Alpha male and multi-millionaire Justin King, Sainsbury CEO, is sounding off in The Daily Telegraph, telling us something we might just have been able to work out for ourselves – that trust in retailers has been "severely damaged" by the discovery of horse meat in supermarket products labelled as beef.
King, at least, has a background in food although his mouth probably prevented him learning as much as he could from the experience, and he certainly does not go out of his way to make friends with the lower orders.
True to form, he addresses the argument that that supermarkets pushing down costs have forced suppliers to compromise on quality and safety checks and processes, and that "some type of contamination was a scandal waiting to happen".
This is as neat a straw man as you can get, and then King spends his time telling us that the industry is facing a "new reality", as the horse-meat scandal has "identified potential weaknesses in the food supply chain that must be addressed with urgency and rigour".
Then follows several yards of corporate BS which show that this over-paid apparatchik has about as much a grasp on the issues as the greens, who put the "scandal" down to glaringly obvious "light touch regulation".
It is getting to be a characteristic of this affair that those who know least are saying most (in public, at least), joined by media pundits such as Leo McKinstry who consistently go for the cheap shot instead of getting down to the real issues.
As far as Justin King goes, the closest he gets to being right is to doff his cap to the argument that this was "a scandal waiting to happen", even though he doesn't have the first idea why.
On the other hand, the only thing we can aver it that the causes are complex, and we are going to get more of this type of incident unless they are addressed.
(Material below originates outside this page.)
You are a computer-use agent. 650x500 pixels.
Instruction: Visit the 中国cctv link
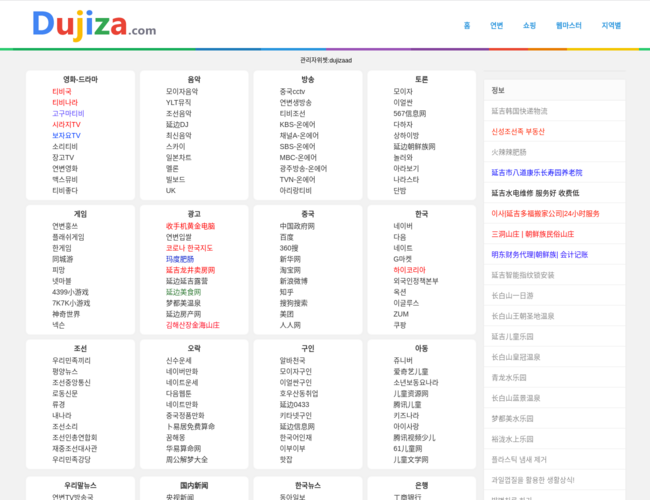[292, 92]
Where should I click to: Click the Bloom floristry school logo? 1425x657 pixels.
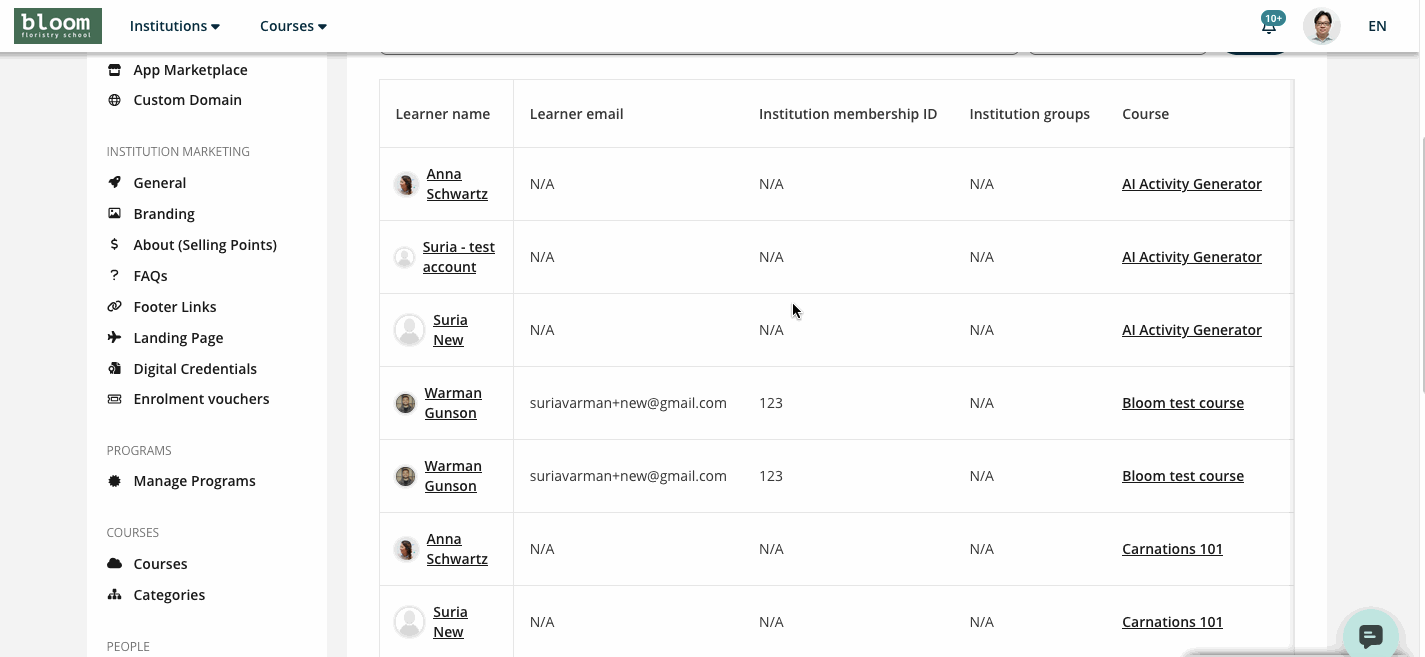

And given the huge cost and disruption so far caused – right across Europe – it is worth spending the time an effort to get to the bottom of the affair, as Owen Paterson has pledged to do.
For me personally, the interesting thing is that, not only did I warn that this was indeed a "a scandal waiting to happen", I actually put it in writing, publishing for UKIP in September 2000, a booklet entitled Food Safety and the EU, sub-titled, "The proposal for new hygiene rules – a disaster in the making" (pictured right).
Thus, over twelve years ago, I am on record as saying that the regime that the European Commission was then intent on introducing, was going to end in tears, and so it has come to pass. Millions have been lost, thousands of tons of food have been wasted, and industry badly disrupted.
However, it would be wrong to say that this was a disaster wholly manufactured in the EU. As I explain in my booklet (page 18), there is a British contribution as well, which goes under the title "due diligence".
This was a statutory defence, which I touched on briefly in an earlier piece, introduced under the Food Safety Act 1990, which allows food businesses to escape conviction for offences under the Act" if they can prove that they "took all reasonable precautions and exercised all due diligence to avoid the commission of the offence".
To be fair, the introduction of a "due diligence" defence was very necessary, as major manufacturers and retailers were being prosecuted unnecessarily, for quite the wrong reasons. I will explore this in more detail in a future post, but suffice it to say that, the EU's mandatory implementation of HACCP gave food business operators, and especially retailers, a "get out of jail free" card, which would effectively give them immunity from prosecution.
This, back in the year 2000, had me writing that major operations would be aware of the possibilities which HACCP afforded in protecting themselves, and would "tend to devise systems which maximise the success of a 'due diligence' defence".
Since the defence tended to rely on the documentary trail, I wrote, "emphasis will inevitably be on continuity of paperwork and recording, rather than on ensuring that systems are fully functional". That is exactly what has been happening with the sale of processed meats containing horsemeat. All the retailers will have their "due diligence" defences dusted off.
As to preventing a recurrence, Justin King didn't join Sainsbury's until March 2004, charged with restoring the fortunes of this ailing retail giant. For his shareholders' sake, I hope he is better at retail strategy than he is at this game, otherwise we will see this happening again. And next time, people might die.
The prognosis does't look good though. Some will argue
that King doesn't even particularly shine at retailing. Certainly, he needs properly to address the "new reality", about which he talks. The corporate BS on offer doesn't cut it.